Ele ainda trouxe um roteiro prático para quem precisa “virar a chave” sem orçamento infinito: começar com diagnóstico e auditorias inteligentes, priorizar quick wins e usar dados para sair do modo reativo e entrar no modo proativo. E aqui vale a frase que ficou ecoando no encontro, sem dados, é só opinião.

Cultura organizacional no híbrido, não nasce por acidente, se desenha

Ao responder como manter cultura com times distribuídos, Cibele comentou que cultura não é “parede com valores” e não depende apenas do espaço físico. Cultura é comportamento repetido. E, se é comportamento, ela pode (e deve) ser desenhada por decisões conscientes: serviços, rituais, eventos, regras de uso, escuta contínua e alinhamento com propósito.

Ela chamou atenção para um “superpoder” do workplace manager em 2026. Olhar como as pessoas usam o espaço, por que estão ali, o que funciona e o que não funciona. Sem isso, acontece o clássico: ou as pessoas não voltam, ou voltam… e não ficam.

Enrique reforçou a mesma lógica por outro ângulo, onde o maior erro da estratégia é generalizar. Quando você acha que algo serve para todos, você acaba desenhando para ninguém. E em uma América Latina diversa, com países em diferentes estágios de adoção do híbrido e com culturas onde “ser visto” ainda é confundido com produtividade, copiar e colar modelos globais sem adaptação local é pedir para dar errado com elegância.

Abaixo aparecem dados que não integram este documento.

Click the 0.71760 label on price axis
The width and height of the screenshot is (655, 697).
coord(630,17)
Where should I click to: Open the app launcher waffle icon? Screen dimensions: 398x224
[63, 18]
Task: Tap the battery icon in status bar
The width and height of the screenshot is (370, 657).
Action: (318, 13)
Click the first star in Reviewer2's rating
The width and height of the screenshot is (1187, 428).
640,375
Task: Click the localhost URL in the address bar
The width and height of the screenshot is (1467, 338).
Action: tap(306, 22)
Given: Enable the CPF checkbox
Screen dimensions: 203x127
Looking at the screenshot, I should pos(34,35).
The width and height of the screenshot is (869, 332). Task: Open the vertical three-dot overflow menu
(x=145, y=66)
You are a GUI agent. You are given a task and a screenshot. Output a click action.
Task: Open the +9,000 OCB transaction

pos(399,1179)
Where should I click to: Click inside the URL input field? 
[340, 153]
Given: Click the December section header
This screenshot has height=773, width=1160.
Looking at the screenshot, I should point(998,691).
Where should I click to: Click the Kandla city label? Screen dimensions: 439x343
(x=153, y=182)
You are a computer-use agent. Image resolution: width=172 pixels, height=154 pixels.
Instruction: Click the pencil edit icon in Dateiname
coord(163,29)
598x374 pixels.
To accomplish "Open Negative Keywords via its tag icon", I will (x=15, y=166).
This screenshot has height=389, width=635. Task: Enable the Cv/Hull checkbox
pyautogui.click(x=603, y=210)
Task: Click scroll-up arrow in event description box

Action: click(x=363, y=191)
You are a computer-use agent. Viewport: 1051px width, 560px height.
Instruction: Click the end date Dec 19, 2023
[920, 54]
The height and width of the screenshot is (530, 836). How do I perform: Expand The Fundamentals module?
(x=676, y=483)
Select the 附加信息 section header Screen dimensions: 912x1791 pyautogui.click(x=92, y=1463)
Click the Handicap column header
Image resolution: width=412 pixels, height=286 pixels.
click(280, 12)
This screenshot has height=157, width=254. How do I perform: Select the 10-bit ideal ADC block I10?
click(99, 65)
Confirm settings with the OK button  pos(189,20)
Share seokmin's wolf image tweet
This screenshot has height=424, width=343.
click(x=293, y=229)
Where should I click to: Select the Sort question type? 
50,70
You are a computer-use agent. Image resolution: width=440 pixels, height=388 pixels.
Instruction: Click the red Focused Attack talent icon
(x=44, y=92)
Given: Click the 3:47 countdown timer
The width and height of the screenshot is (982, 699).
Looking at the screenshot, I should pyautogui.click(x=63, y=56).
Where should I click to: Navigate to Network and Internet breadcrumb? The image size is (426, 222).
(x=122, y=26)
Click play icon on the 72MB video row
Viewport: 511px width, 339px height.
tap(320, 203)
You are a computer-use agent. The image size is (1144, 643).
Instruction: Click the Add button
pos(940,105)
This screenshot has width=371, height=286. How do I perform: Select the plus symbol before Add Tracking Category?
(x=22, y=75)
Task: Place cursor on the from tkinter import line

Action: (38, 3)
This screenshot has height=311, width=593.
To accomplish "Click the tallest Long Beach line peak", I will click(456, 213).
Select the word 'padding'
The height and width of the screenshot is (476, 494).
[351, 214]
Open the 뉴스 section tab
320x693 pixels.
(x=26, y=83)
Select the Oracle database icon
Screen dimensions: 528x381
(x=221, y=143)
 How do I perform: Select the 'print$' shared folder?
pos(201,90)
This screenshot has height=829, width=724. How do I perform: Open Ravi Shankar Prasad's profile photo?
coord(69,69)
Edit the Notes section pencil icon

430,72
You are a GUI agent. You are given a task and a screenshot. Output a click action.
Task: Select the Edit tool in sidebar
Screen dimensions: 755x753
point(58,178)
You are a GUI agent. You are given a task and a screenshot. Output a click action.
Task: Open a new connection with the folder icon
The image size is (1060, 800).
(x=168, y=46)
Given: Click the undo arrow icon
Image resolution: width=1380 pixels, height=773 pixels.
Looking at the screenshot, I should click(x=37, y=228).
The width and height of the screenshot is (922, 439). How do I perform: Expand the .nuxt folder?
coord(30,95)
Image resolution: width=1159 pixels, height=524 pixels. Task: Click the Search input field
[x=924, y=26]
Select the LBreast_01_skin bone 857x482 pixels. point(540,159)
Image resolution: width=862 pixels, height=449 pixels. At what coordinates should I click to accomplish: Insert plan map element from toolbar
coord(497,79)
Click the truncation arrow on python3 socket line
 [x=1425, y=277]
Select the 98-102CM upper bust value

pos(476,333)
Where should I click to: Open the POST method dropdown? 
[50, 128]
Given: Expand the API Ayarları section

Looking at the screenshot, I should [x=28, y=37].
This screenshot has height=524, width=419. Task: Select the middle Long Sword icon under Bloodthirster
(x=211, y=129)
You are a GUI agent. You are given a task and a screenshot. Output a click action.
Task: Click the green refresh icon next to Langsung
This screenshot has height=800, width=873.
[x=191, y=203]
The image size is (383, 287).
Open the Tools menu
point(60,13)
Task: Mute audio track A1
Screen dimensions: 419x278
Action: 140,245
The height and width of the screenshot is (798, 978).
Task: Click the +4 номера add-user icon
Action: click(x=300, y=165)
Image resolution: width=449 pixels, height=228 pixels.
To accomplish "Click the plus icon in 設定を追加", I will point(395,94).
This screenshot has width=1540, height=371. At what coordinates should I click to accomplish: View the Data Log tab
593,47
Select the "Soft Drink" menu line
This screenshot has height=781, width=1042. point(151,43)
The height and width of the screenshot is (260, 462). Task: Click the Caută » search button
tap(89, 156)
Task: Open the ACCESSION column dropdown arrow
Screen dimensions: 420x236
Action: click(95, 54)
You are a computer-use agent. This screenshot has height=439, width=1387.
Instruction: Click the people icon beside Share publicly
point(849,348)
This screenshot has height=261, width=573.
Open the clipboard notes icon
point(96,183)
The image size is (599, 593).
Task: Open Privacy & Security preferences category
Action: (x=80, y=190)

No encerramento, o moderador costurou três palavras que amarraram o encontro: capacitação, dados e escuta. Capacitação para atravessar o desconhecimento e adotar novas formas de trabalhar. Dados para tornar sustentabilidade e eficiência algo mensurável e estratégico. E escuta para alinhar cultura e espaço — porque o escritório do futuro não se impõe: ele convence.

Na rodada final, uma pergunta-relâmpago desafiou os participantes a definirem, de forma breve, o workplace do futuro, e as respostas, embora vindas de perspectivas diferentes, desenharam um retrato bastante coerente: um espaço que não disputa com a casa, mas com a indiferença do colaborador; que funciona como complemento confortável, inclusivo e funcional ao home office; que opera com inteligência, dados e propósito claros; e que se estrutura como unidades estratégicas (muitas vezes híbridas ou até virtuais) pensadas “do usuário para trás”, ou seja, a partir das reais necessidades de quem utiliza o ambiente de trabalho.

E eu fecho com a provocação que, honestamente, deveria virar KPI, de que o workplace do futuro é cheio de gente vibrante, mas gente que está ali porque vale a pena, não porque mandaram. Porque, em 2026, presença sem sentido não é cultura. É só agenda lotada e energia desperdiçada.